# Blackhawk United Kingdom Special Forces Knife



## Verteidiger (Nov 16, 2012)

One of the knives I own that I really like is the Blackhawk United Kingdom Special Forces Knife. I honestly have no idea if these are actually issued to the Special Forces in the United Kingdom, but I really don't care. I like the knife, it is really well made, and is a personal favorite.

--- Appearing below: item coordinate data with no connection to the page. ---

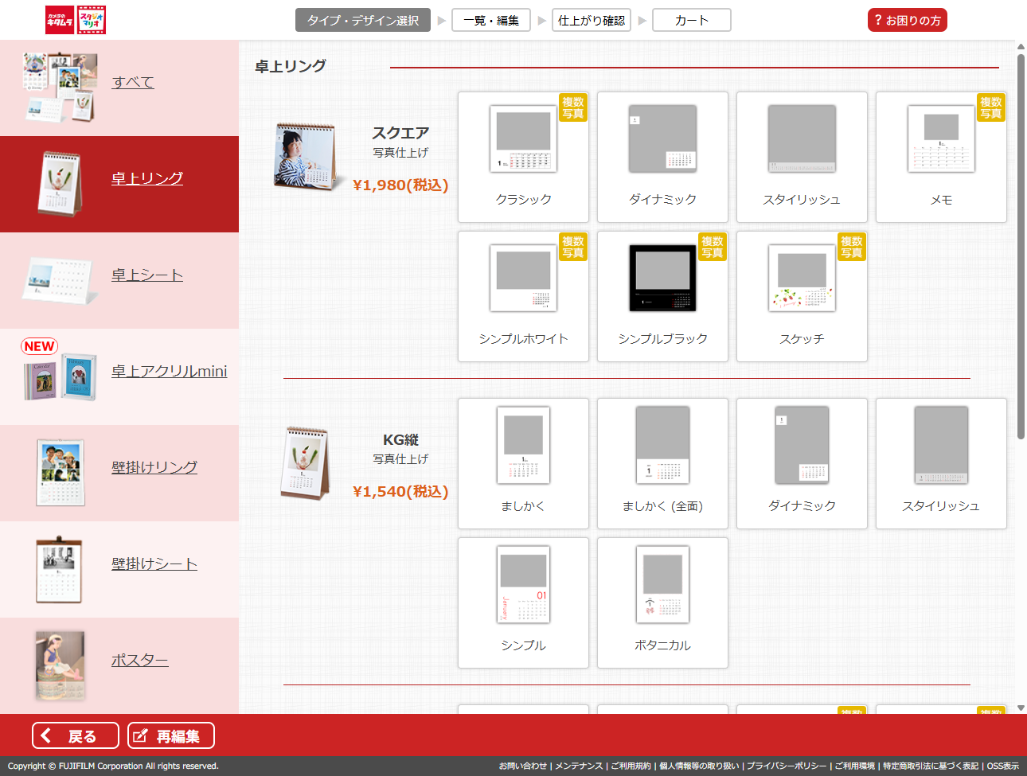Go to the 仕上がり確認 step
The height and width of the screenshot is (776, 1027).
(x=592, y=21)
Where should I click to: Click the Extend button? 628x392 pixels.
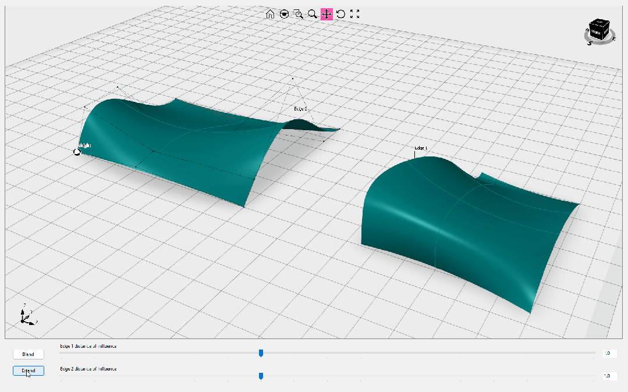[x=29, y=371]
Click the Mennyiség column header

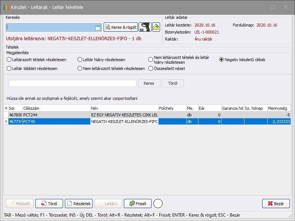tap(279, 108)
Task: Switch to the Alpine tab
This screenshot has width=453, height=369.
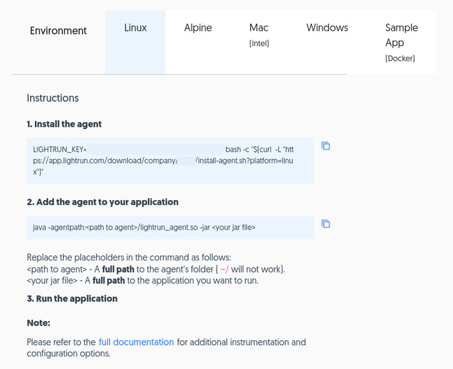Action: pyautogui.click(x=198, y=42)
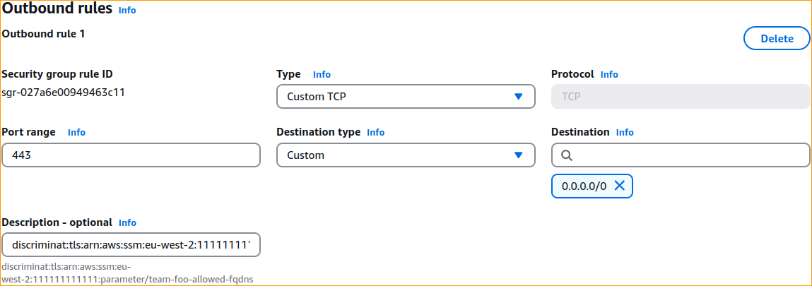Open Info link next to Destination type
Image resolution: width=812 pixels, height=286 pixels.
pyautogui.click(x=376, y=132)
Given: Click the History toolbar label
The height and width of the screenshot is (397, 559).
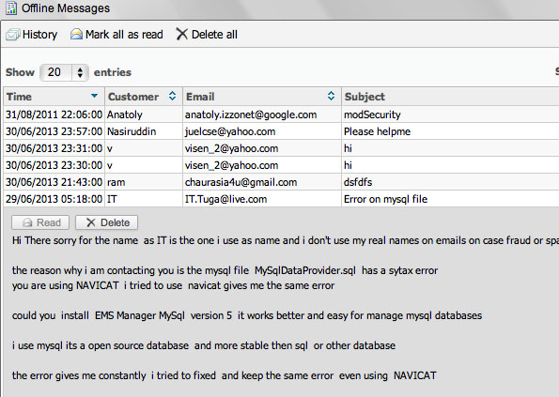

It reminds me of a Roman dagger, along the lines of a Gladius in its shape.

Here are some pictures of mine.

This is a closeup to show the thickness of the full tang design:



Here is a birds-eye view showing the sheath and handles in detail:



View of the knife showing the double edge and full length of the blade:



Another view of the side of the knife, showing the tang section and cutting edge:



Here are the details on the knife from the Blackhawk web site, and a link to the web page:

"Drawing from the groundbreaking works of Col. Rex Applegate, W.E. Fairbairn, and Brent Beshara, the United Kingdom Special Forces Knife features a broad, symmetrical blade for an exceptional combination of edge geometry, point strength, and penetration. Specifically designed for Britain's elite Special Forces, it also comes complete with an integrated crossguard and distinctive full-tang handle design.

Specifications:
• Blade length: 6.220"/158 mm
• Overall length: 11.380"/289 mm
• Blade material: D-2 tool steel
• Blade finish: Black epoxy powder coating or brushed satin finish
• Edge type: Plain edge only
• Handle material: Textured G-10 scales
• Sheath: Injection-molded nylon with mounting plates for S.T.R.I.K.E.® or drop-leg platform attachment"

BLACKHAWK! United Kingdom Special Forces - BLACKHAWK!

And here is an article on the knife, from Tactical-Life.com's website, an article written by Leroy Thompson:

Tactical-Life.comBlackhawk UK-SFK British Spec-Ops Dagger » Tactical-Life.com

Great knife, especially for those of you who prefer dagger designs.


----------



## roy (May 25, 2013)

Just a heads up, depending on you location carrying that could land you in jail. Any double edged knife in Texas is classified as a dirk/dagger and as such a prohibited weapon, same category as clubs and brass knuckles.


----------



## Verteidiger (Nov 16, 2012)

Thanks for the heads up.

You bring up a good point, that being one should always comply with Federal, state and local laws with respect to ownership and possession of guns, knives, etc.

In Texas, this knife would be legal only in your own residence, or in a vehicle/RV or vessel that you own. There appear to be hunting and fishing exceptions as well, but I have not carefully researched that because I don't live in Texas....

This knife is too big to carry anyway. It is really a fighting knife, suitable for home defense in civilian hands.

In my state, they are legal, and I could carry it if I wanted to. But I don't.

It is just part of my collection, and I would only use it in self-defense anyway.

I also own tomahawks and clubs that would be classified the same way in Texas. 

In my state, those types of weapons are also legal to own and carry.

Everyone should always check their own set of laws to ensure they comply with them, that is the key point.


----------



## Lucky Jim (Sep 2, 2012)

Verteidiger said:


> ..This knife is too big to carry anyway..


Not if you keep it up your sleeve..


----------